Aujourd'hui leader en Suisse, avec 50% des parts de marché, le site a également bénéficié de l'effet de pionnier puisqu'il était en 1997  le premier portail d'information financière de Suisse. « Pour les nouveaux arrivants qui essaient d'exploiter le même créneau, c'est plus difficile et les investissements marketing sont plus substantiels », résume Marc Bürki, CEO et cofondateur de l'entreprise.

PROXIMITE
Autre exemple de réussite suisse du commerce en ligne: le site d'enchères Ricardo.ch. Lorsqu'il arrive sur le marché en 1999, son concurrent américain eBay est déjà présent sur la toile helvétique. Ricardo a pu se faire une place - de choix puisqu'il domine aujourd'hui le marché suisse avec 90% des parts - en misant sur la proximité: « Par exemple, nous avons une version francophone du site, ce qu'eBay n'a pas jugé nécessaire, estimant que le marché suisse romand », explique Heiner Krobe, directeur de Ricardo.ch.

L'entreprise a plusieurs sources de revenus: frais de publication, frais de clôture, options de publication, toujours facturés aux vendeurs.Des transactions qui lui ont permis d'enregistrer en 2009 un chiffre d'affaires de 600 millions de francs et une croissance à deux chiffres. Avec une clientèle très variée: « L'âge moyen de nos membres est de 40 ans, mais certains sont beaucoup plus âgés. Près de 20% ont plus de 55 ans ».
 
Les clés du succès
Un site ergonomique et de qualité, un bon service client, un modèle économique ancré dans le long terme, une clientèle de proximité et, surtout, être pionnier dans son domaine. Tels sont les principaux facteurs de succès avancés par les spécialistes du secteur. « Sur la centaine de sites internet qui se créent chaque mois, seuls 5% gagnent de l'argent, 15-20% vivotent, tandis que les autres cessent leur activité en douceur » évalue Martin Demierre, de TouchMind.com, une entreprise spécialisée dans la création de sites et le développement de stratégies online. Et le spécialiste d'ajouter que le secteur de la vente online représentera, dans moins de cinq ans, jusqu'à 15% du commerce de détail, comme en Angleterre, contre 6% actuellement en Suisse: « Cette marge de croissance explique pourquoi, à ma connaissance, peu de sites de vente en ligne échouent ».
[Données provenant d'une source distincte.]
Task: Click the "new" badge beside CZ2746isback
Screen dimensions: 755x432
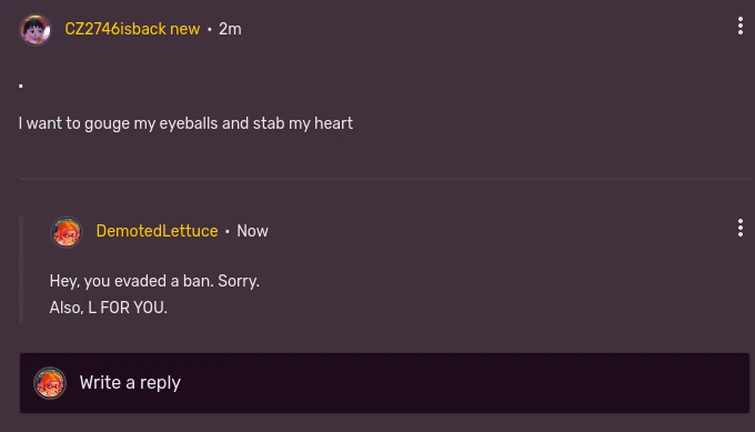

David Sadigh, directeur associé d'IC-Agency, société spécialisée dans le marketing en ligne, évoque de son côté le boom de l'internet nomade. Des marques fortes, à l'instar de Swissquote ou de LeShop, en Suisse - leurs applications iPhone sont parmi les plus téléchargées du pays - partent avec un avantage compétitif dans la course qui déterminera les leaders de l'internet mobile. En effet, la clientèle nomade se tournera vers des marques connues, qui rassurent et inspirent confiance et qu'elle fréquente déjà avec un haut niveau de satisfaction dans le monde digital. Pourtant, tous restent convaincus qu'internet ne va pas remplacer le commerce de proximité. « Parce que les Suisses habitent près des commodités et qu'internet est surtout utile pour les personnes qui n'ont pas la possibilité de se rendre directement dans les commerces, comme aux Etats-Unis, par exemple, répond Martin Demierre. « Les gens ont besoin de voir les produits, de les toucher, de les essayer et surtout d'avoir un endroit où se rendre et un interlocuteur à qui parler en cas de problème ».